The European Parliament reportedly is scheduled to vote this week on a political non-binding resolution urging the European Commission to “enforce EU competition rules decisively” against search engines, i.e. Google.

What is going on?

In a nutshell, this vote has three big effective implications. It is a political revolt and declaration of Independence from Google’s virtual hegemony. It is a rejection of former EC Vice President Almunia’s gross mishandling of the Google competition case. And it is a vote for a European “single digital market” to promote European economic growth and job creation.  

A Political Revolt & Declaration of Independence

First, this European Parliament vote is effectively a political revolt and a European Declaration of Independence from Google’s de facto virtual colonialization of the European digital marketplace and Google’s exceptional data dominance, and hegemony, over Europeans’ personal information. 

Google dominates >90% of the European search market, and apparently has abused its search dominance to proliferate Google’s dominance over personal data, digital advertising, mobile, maps and other key European digital markets.

Personal data “is the new currency of the Internet” and Google is a business with a huge, huge, huge market share,”testified Margrethe Vestager, the new EC Vice President for Competition before the European Parliament, who has sweeping enforcement power over how Google competes, operates, and transacts in the European Union. Vice President Vestager added that particular alertness is needed to ensure that dominant players respect the rules” in the digital sector.  

The European Parliament’s vote serves as a political referendum on Google’s treatment of European citizens as virtual vassals of a virtual sovereign Google – without any real rights to know, own or control their private data that Google routinely seizes without European consumers’ meaningful consent.  

Europeans appreciate that Google has repeatedly defied Europe’s data protection authorities’ enforcement that Europeans have a right to opt out of Google’s consolidation of their personal data across sixty Google services.

They also are aware of Google’s passive-aggressive opposition to the European High Court’s right to be forgotten ruling by effectively encouraging Europeans to evade the Court’s decision by going to Google.com rather than their own countries domain. And they appreciate Google’s strong opposition to storing Europeans’ private data physically in the EU under EU sovereign jurisdiction. 

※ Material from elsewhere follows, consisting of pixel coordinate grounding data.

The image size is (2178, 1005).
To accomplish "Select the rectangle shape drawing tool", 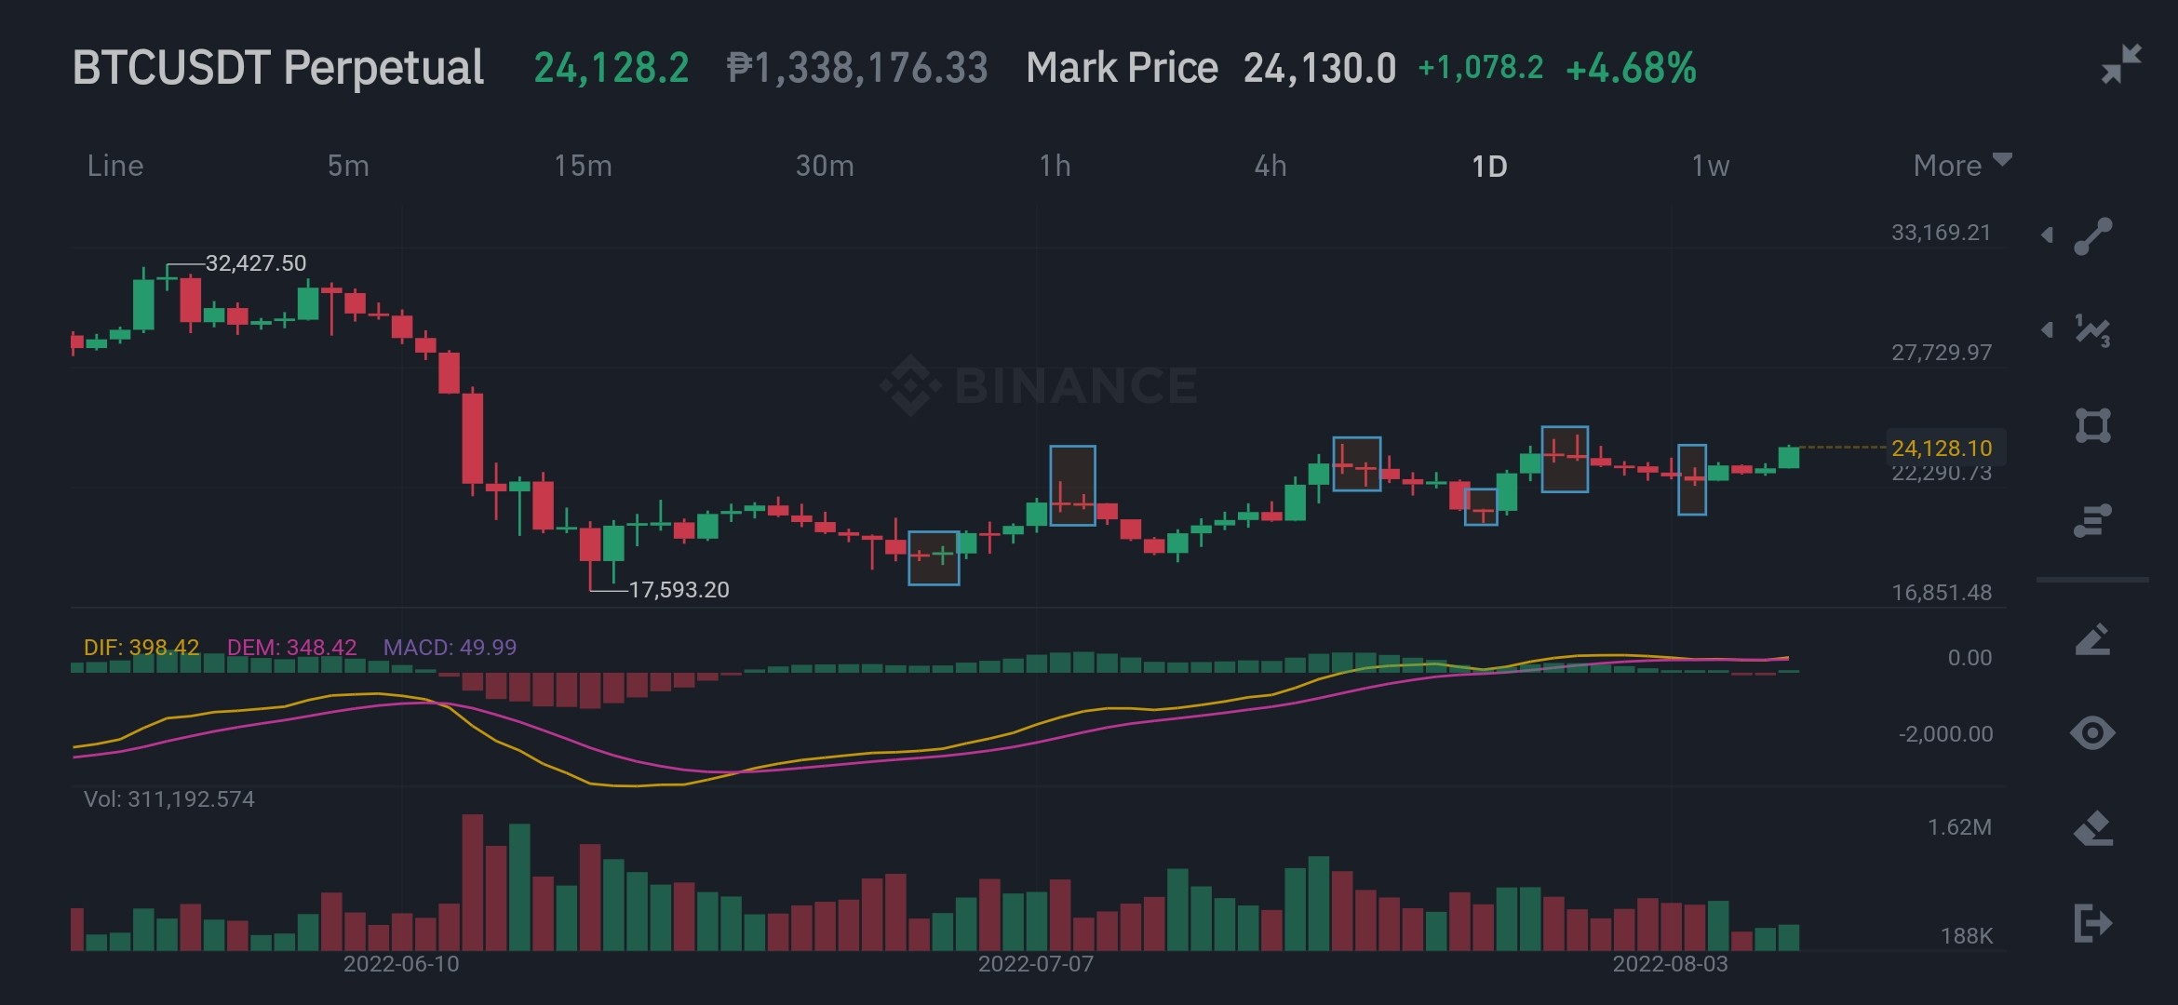I will [2093, 425].
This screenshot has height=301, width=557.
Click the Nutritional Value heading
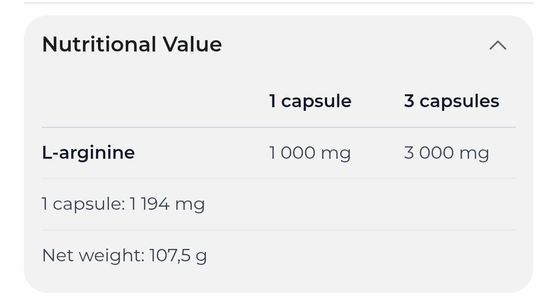pos(132,44)
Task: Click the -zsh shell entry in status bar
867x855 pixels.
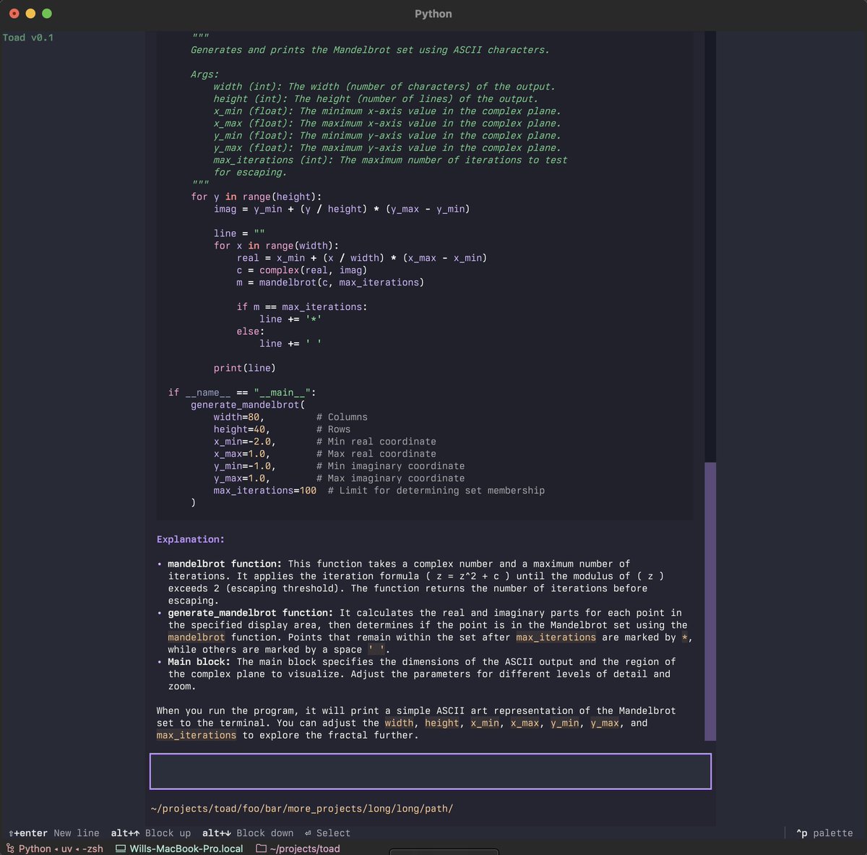Action: click(92, 848)
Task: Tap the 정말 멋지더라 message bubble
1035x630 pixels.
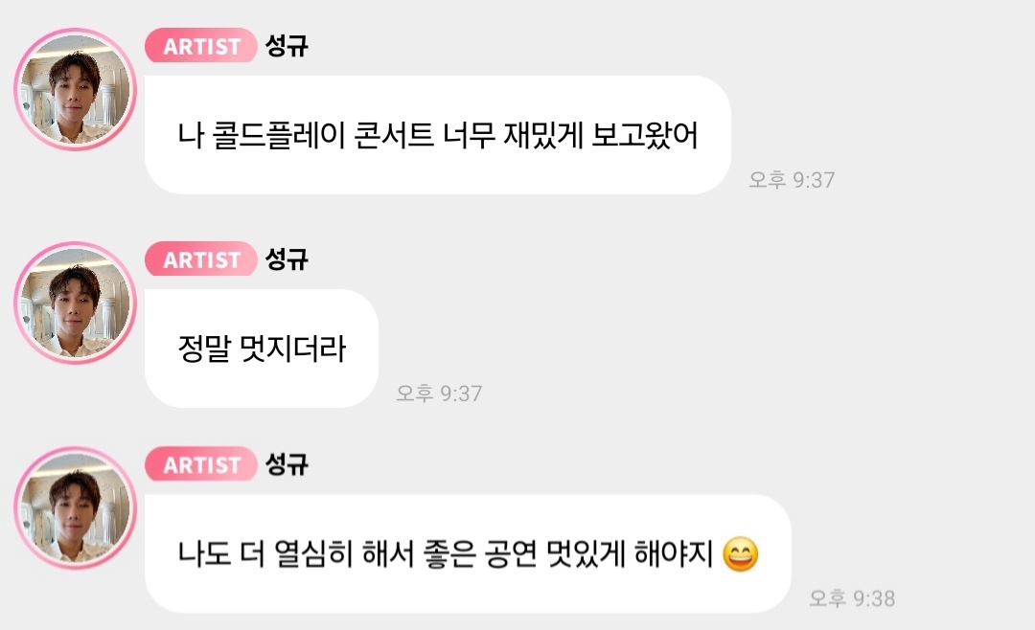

Rejection of VP Almunia’s Mishandling of Google Competition Case

Second, this European Parliament vote is also an opportunity for Europe’s leaders to formally and strongly repudiate the mishandling of the EC’s Google competition case over the last four years by the former EC VP for Competition Joaquin Almunia. VP Almunia repeatedly refused to prosecute Google despite his repeated public warnings that he would prosecute Google for its alleged four abuses of its dominance.

Mr. Almunia’s proposed Google settlement mimicked the U.S. FTC’s weak Google settlement, which was based on weaker U.S. antitrust law.

It also appeared to be a unilateral surrender of European sovereignty to Google’s virtual sovereignty because: first it did not conclude Google’s >90% share was in fact dominant; second it did not conclude Google did anything wrong despite its findings of four abuses of dominance; third it would impose no fine or sanction that would deter future abuses; fourth it would provide no relief for those harmed by Google’s many abuses; and finally it would have handcuffed future EC enforcement going forward by shutting down any additional Google search investigation for five years despite growing search complaints of Google abuses.

Support for a European Single Digital Market

In order to form a more perfect European Union, one of the top priorities of the new European Commission is the creation of a European “single digital market” in order to generate economic and job growth in the years ahead.  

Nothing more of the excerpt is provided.